Enchante ~あなたに逢えてよかった~

秘書から夫の荷物を手渡され
またすぐ別の仕事の期限が迫っているので
会社の近くのホテルで数日滞在することになったと告げられた。
それは珍しいことではなかった。
これまでも仕事の都合で終業が深夜や明け方になる日が続くと
利便性を考えて会社近くのホテルに滞在することはよくあった。


でも今日は・・・
今日だけは帰宅して欲しかったと絢子は落胆した。


「仕方が無いのです。奥様には申し訳ないと
副社長も常々仰っておられますよ」

「わかっています。でも・・・出張明けの今夜くらい
一度戻ってくればいいのに」


一晩くらいは自宅でゆっくり風呂に浸かって疲れを取って
妻の手料理で鋭気を養ってもいいのに、と絢子は思った。


「あ・・・ええ、副社長もそうしたいのは山々だと思いますが・・・」


秘書を責めても仕方ない。決めたのは彼じゃない。夫だ。
そうね・・・と答えて諦めのため息をついてから
絢子は、また4、5日は戻れないという夫の新しい着替えを詰めるために
手渡されたバックから1週間分の着用済みの衣類を取り出した。


そのときだった。夫の着替えの中に
見慣れないシャツを見つけた絢子は思わず「あれ?」と声を上げた。


「どうかしましたか?」
「こんなシャツ、あの人、持ってたかな、と思って」
「え?! あ、ああ!それは先日 着替えが足りなくなって
私が買ってきました」
「足りなくなった?いやだ。
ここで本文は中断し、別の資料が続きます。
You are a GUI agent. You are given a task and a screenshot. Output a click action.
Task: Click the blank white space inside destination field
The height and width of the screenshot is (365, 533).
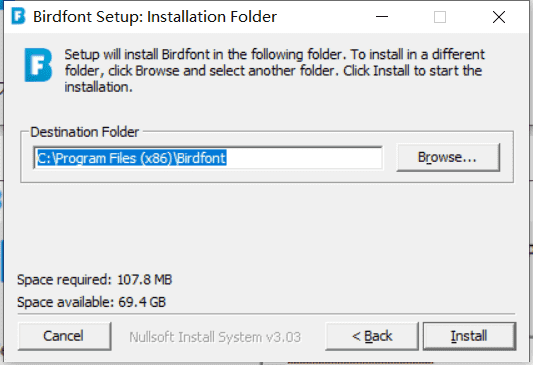coord(304,158)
私、日程を間違えたのかしら」
「いえ・・・ そうではなくて、あの・・・それはその・・・
副社長が会議中に珈琲をこぼしてシャツを汚してしまいまして」


伸吾の腹心の部下で、忙しい彼の代わりに
何くれと絢子に気を使ってくれるこの秘書が
珍しく言いよどむ様に、彼へ寄せていた信頼が
ふと揺らいだのはこの時だった。